Now that Makrides and her colleagues know that there is a problem, they intend to do something about it. They're trying to secure funding to set up a pilot health promotion program at a pair of Nova Scotia universities -- a program that would train students to cope with stress and encourage them to exercise and eat well. "To stop people from having heart attacks in their 50s, you have to get them to make changes to their lifestyles while they're still in their 20s."








I don't think it's medically or ethically justifiable for parents to be slicing off healthy parts of a baby boy's anatomy.

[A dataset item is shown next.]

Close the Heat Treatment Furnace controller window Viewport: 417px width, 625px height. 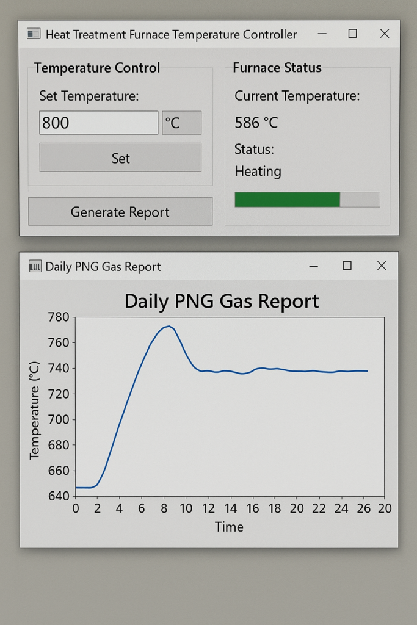click(385, 34)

Professor Margaret Somerville, from the McGill Centre for Medicine, Ethics and Law, talking to The Gazette about her opposition to male circumcision. Somerville's stand earned her a human rights award at the sixth international symposium on sexual mutilations, as well as dozens of scathing letters from angry Jews, Muslims and other parents of circumcised males.





The agony of alumnotes


They've got better jobs than you do -- not to mention fatter wallets, swankier digs and more accomplished kids. It's hard not to wince when you pick up a copy of your alumni magazine, turn to the alum notes section and read about how fabulously successful your former classmates have become.

At least that's Victoria Balfour's thesis, laid out in an essay in the current issue of Glamour magazine, entitled "Why I hate alumni magazines." Balfour, a journalist, writes about how reading the alum notes section in her alumni magazine, Vassar Quarterly, used to make her grind her teeth.

"Slogging through these bubbly laundry lists of accomplishment has always gotten me down," Balfour writes. Alum notes tend to focus on exceptional achievements and material gains, says Balfour, ignoring the day-to-day struggles that mark the lives of most university graduates.

At one point in her life, Balfour was hospitalized for depression. "Overcoming it was one of the major accomplishments of my life, far more important than, say, the time I landed Imelda Marcos for an exclusive interview." In reviewing over 65 years' worth of the Quarterly's alum notes, Balfour couldn't spot a single item about a graduate wrestling with similar circumstances. "In a world full of achievers, I alone had fallen short."

After she wrote another essay arguing her viewpoint for the Quarterly, Balfour says, "letters started pouring in" from other graduates who agreed with her perspective.

Balfour urges alumni magazines to be less relentlessly cheery and more realistic in their coverage of graduates' lives.

"I know that some people feel alumni magazines are no place to air personal problems. But why not? We did after all spend four intimate years with one another. Strangers share problems on the Internet. Why can't the Notes offer the same support?"








Lawyers are pushing would-be clients into action because they can negotiate lucrative contingency fees. These ambulance chasers are a shame to the profession.



Law professor Michael Milde, speaking to Maclean's. Milde was commenting on how several attorneys have been alarmingly quick in contacting relatives of the victims of the Swissair crash and suggesting lawsuits.